-- TASK DETAILS --
Here are the records. Write out exactly the lines between the one holding "Click the 1,8 Mn görüntülenme view count" and the one holding "Task: Click the green Előfizetek button", inclusive.

-- RECORDED DATA --
[Start of Attachment]

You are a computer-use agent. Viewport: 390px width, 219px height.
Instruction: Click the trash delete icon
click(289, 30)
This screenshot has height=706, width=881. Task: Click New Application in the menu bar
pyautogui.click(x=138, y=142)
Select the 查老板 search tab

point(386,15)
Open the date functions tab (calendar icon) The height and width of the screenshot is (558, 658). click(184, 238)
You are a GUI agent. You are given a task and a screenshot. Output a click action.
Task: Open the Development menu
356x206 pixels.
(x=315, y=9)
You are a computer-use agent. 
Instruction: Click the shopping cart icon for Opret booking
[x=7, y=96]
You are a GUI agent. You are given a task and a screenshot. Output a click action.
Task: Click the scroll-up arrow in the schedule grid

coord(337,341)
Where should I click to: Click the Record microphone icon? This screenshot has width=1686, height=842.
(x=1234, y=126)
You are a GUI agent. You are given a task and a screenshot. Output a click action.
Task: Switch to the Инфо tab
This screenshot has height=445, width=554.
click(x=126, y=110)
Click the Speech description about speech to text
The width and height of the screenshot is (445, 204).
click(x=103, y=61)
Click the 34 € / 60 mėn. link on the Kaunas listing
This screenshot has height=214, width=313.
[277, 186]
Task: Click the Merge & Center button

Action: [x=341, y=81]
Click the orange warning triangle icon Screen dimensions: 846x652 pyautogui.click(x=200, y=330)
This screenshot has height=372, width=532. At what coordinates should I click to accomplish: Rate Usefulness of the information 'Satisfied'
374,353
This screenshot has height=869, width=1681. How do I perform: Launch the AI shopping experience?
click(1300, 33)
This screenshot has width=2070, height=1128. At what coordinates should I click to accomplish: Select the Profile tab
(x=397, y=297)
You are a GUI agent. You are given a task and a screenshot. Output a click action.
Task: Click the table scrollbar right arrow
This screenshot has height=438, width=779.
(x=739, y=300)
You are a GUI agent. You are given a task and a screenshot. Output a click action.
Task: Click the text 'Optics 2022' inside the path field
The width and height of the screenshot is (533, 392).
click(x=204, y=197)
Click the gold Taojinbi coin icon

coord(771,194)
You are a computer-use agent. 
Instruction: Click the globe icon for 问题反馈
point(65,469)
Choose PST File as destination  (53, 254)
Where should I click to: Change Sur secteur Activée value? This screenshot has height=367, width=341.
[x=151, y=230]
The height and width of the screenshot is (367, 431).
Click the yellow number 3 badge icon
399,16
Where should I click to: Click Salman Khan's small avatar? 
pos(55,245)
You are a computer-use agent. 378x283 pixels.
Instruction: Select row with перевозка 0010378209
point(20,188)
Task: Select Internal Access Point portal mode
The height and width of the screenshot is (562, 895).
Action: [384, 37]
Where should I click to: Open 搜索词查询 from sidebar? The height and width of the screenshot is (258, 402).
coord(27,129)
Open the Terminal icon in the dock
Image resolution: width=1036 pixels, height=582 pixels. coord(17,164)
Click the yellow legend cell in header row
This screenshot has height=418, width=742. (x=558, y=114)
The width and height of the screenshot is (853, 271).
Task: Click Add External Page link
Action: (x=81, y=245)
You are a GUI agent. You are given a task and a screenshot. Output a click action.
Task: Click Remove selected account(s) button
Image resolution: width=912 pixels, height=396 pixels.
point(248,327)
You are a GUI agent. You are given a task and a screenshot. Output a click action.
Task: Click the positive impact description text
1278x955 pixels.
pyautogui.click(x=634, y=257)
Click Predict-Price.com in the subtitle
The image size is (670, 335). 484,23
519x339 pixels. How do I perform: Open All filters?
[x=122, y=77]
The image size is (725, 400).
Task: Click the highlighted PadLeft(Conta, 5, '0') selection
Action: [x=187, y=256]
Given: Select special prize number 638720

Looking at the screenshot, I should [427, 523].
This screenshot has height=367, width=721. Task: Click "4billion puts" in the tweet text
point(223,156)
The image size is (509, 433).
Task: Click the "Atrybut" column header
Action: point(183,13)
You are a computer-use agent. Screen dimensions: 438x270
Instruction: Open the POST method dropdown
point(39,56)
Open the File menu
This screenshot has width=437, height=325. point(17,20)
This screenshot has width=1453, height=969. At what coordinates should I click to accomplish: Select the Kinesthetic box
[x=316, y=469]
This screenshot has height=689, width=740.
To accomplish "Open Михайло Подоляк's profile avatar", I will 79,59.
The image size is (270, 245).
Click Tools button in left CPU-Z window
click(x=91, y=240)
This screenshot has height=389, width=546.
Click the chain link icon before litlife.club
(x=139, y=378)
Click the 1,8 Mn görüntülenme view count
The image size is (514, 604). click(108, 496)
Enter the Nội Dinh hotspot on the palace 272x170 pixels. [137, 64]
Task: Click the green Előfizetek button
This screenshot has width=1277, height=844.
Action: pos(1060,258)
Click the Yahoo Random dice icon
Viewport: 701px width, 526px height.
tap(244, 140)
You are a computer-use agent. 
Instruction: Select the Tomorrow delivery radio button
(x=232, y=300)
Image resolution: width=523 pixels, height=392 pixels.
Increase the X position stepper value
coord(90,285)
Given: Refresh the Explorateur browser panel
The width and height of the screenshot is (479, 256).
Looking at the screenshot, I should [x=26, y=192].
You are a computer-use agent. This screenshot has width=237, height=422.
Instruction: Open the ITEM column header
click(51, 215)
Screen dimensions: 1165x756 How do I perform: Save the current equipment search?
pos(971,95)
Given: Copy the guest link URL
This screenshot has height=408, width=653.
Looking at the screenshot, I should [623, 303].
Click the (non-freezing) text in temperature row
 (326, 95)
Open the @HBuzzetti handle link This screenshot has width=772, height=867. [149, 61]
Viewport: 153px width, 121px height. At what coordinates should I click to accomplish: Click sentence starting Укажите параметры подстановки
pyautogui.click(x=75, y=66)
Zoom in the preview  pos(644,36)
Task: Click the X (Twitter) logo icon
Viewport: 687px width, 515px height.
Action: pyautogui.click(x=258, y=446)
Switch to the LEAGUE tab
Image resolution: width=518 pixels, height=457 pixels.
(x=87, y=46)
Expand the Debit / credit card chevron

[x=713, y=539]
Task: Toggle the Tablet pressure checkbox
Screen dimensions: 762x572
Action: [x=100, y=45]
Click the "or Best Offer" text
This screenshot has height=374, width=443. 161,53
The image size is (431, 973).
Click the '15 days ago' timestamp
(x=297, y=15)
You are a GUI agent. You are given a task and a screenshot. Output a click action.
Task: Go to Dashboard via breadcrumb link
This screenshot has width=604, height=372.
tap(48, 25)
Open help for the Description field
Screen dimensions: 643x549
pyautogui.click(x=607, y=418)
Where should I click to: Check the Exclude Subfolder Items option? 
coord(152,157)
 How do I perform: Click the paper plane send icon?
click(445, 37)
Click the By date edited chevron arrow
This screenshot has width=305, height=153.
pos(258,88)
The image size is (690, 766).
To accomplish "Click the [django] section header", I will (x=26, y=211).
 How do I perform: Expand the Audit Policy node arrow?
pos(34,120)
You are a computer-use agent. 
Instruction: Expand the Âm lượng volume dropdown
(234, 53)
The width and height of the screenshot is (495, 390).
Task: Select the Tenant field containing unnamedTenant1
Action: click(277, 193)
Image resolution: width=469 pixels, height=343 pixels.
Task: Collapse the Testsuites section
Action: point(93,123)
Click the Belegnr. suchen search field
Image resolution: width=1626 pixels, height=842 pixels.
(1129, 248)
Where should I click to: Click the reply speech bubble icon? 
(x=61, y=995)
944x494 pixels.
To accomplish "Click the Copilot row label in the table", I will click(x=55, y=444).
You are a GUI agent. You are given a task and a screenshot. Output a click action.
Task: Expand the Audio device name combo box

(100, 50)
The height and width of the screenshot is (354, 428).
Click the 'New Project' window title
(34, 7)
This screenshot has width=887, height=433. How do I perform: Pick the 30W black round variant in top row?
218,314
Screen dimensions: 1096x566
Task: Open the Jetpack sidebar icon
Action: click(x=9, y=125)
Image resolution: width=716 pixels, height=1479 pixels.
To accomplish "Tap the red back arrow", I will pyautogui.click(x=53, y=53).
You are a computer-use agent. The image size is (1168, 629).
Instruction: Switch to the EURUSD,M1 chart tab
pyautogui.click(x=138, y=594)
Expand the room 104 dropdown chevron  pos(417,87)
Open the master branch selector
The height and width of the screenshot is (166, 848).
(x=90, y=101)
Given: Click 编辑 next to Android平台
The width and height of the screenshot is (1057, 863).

[End of Attachment]

-- TASK SOLUTION --
Click the 1,8 Mn görüntülenme view count
The image size is (514, 604). click(108, 496)
Enter the Nội Dinh hotspot on the palace 272x170 pixels. [137, 64]
Task: Click the green Előfizetek button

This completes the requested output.